Flash flooding in the Horn of Africa claims over 100 lives, displaces 700,000.
The Horn of Africa faces a devastating crisis as flash floods wreak havoc across Kenya, Somalia, and Ethiopia. Save the Children reported over 100 casualties, including 16 children, and a staggering 700,000 individuals displaced due to relentless downpours attributed to the El Nino weather phenomenon.
Kenya suffered 46 fatalities, with Somalia and Ethiopia registering 32 and 33 deaths respectively, illustrating the grave toll of the ongoing deluge. The unyielding rains, uncharacteristically intense due to El Nino, exhibit no signs of abating, aggravating an already dire situation.
Vulnerability to climate change has heightened in the Horn of Africa, witnessing frequent and severe extreme weather events. The region emerges from a prolonged drought, exacerbating the devastation caused by the recent heavy flooding. Basic services, including food, healthcare, and clean water access, are severely disrupted, elevating the risk of waterborne diseases such as cholera and measles, particularly for children and families displaced by the flooding.

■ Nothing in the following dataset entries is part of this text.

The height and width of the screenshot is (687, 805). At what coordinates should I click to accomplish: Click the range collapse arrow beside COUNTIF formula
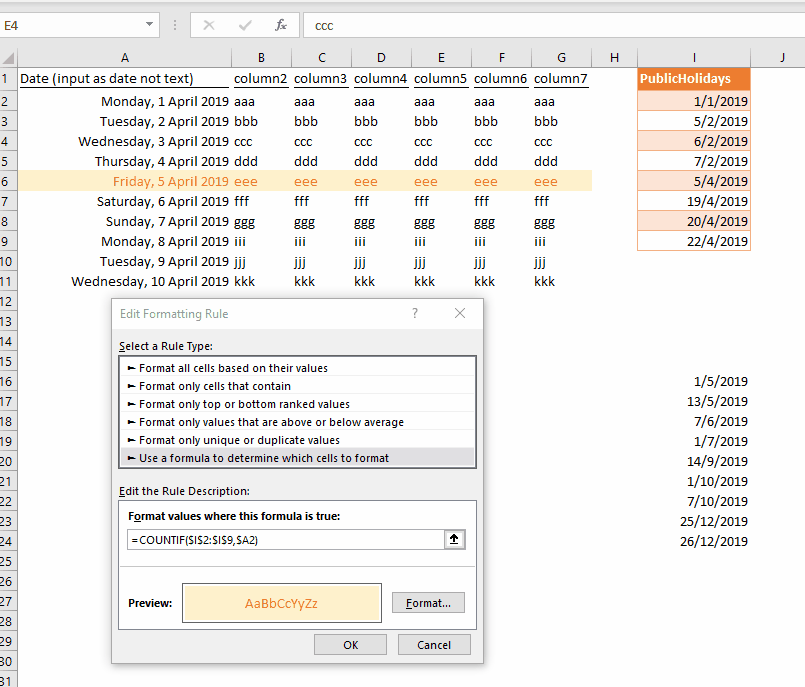pos(454,539)
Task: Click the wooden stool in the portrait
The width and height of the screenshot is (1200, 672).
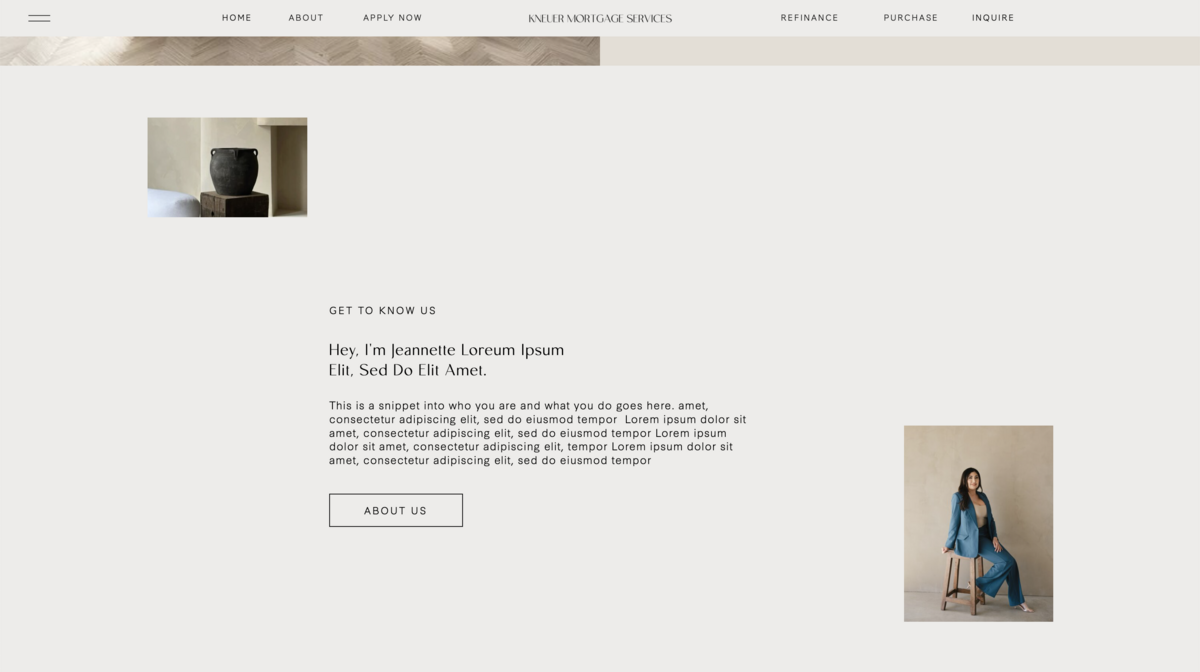Action: coord(960,583)
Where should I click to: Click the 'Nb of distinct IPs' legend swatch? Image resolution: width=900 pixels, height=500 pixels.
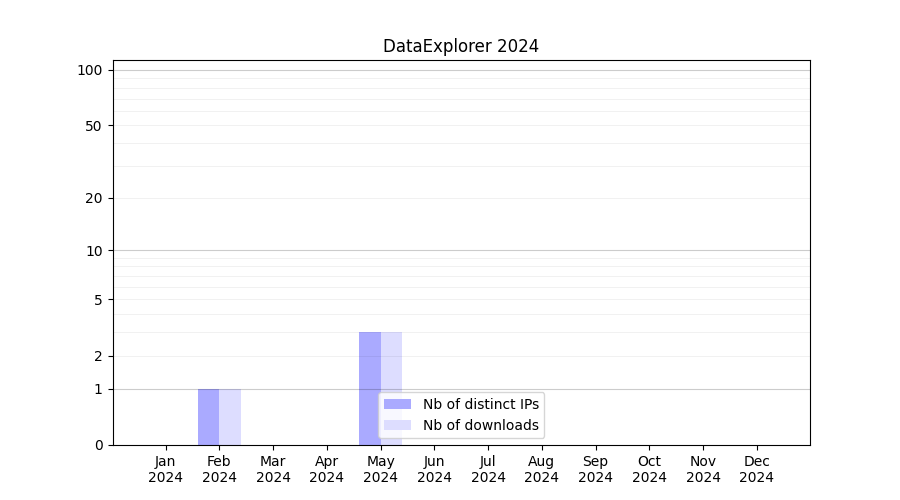[397, 404]
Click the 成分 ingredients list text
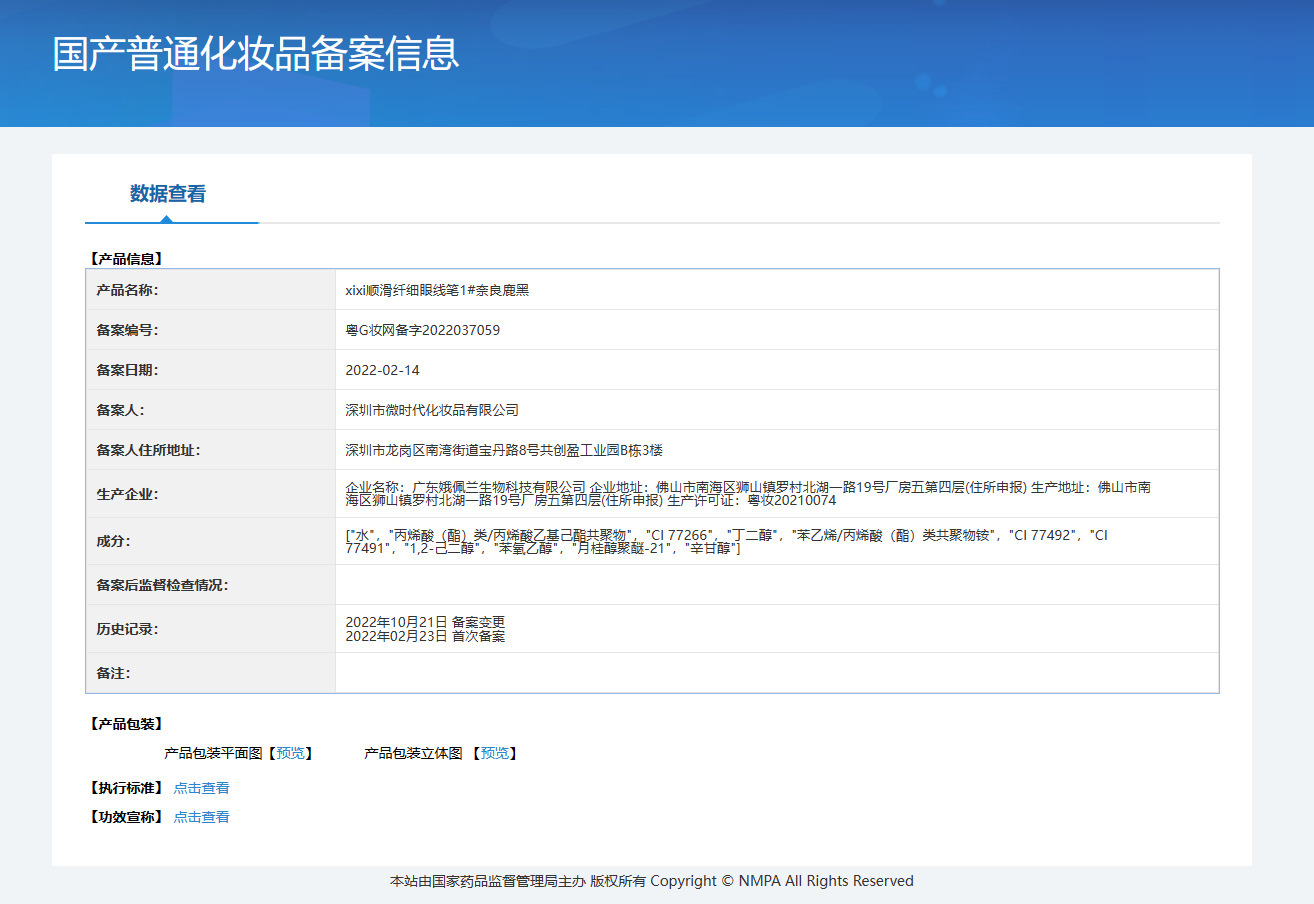1314x904 pixels. pyautogui.click(x=726, y=542)
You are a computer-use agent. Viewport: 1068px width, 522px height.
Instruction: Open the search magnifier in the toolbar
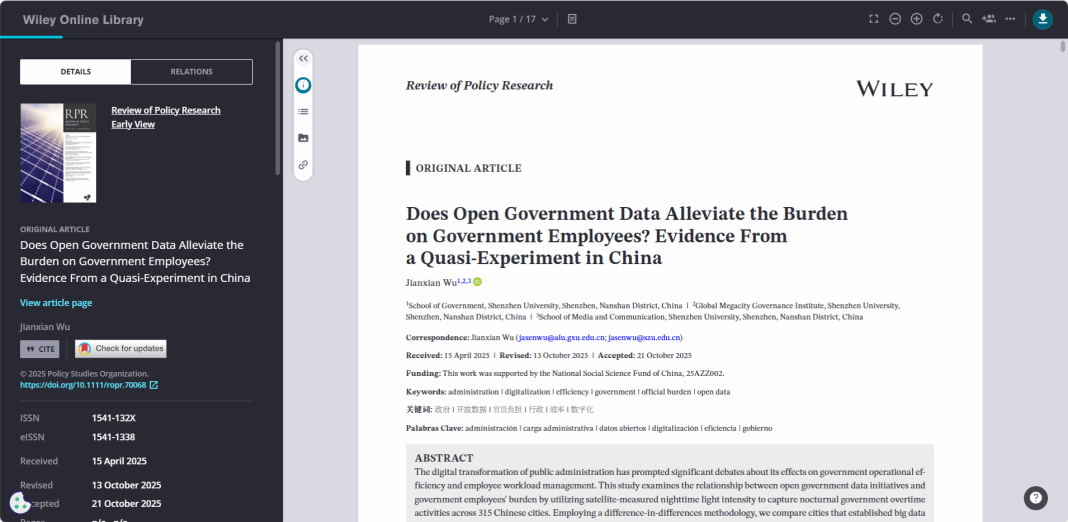967,19
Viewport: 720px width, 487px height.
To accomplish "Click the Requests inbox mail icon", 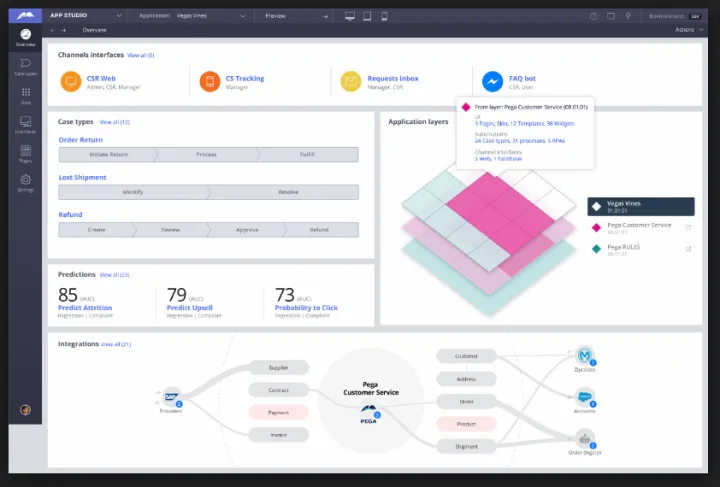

Humanitarian organizations stress the urgent need for global intervention, anticipating a protracted El Nino phenomenon until at least April 2024. El Nino, known for its worldwide impact, brings both extreme heat and drought to some regions while unleashing heavy rainfall elsewhere.
In previous instances of El Nino, the Horn of Africa witnessed catastrophic floods resulting in thousands of casualties. The historic El Nino event between October 1997 and January 1998 claimed over 6,000 lives across five countries, with Somalia’s Juba River floods alone causing 1,800 deaths. Similarly, the relentless rainfall in East Africa at the close of 2019 led to 265 fatalities and widespread displacement, underscoring the region’s vulnerability to such extreme weather patterns.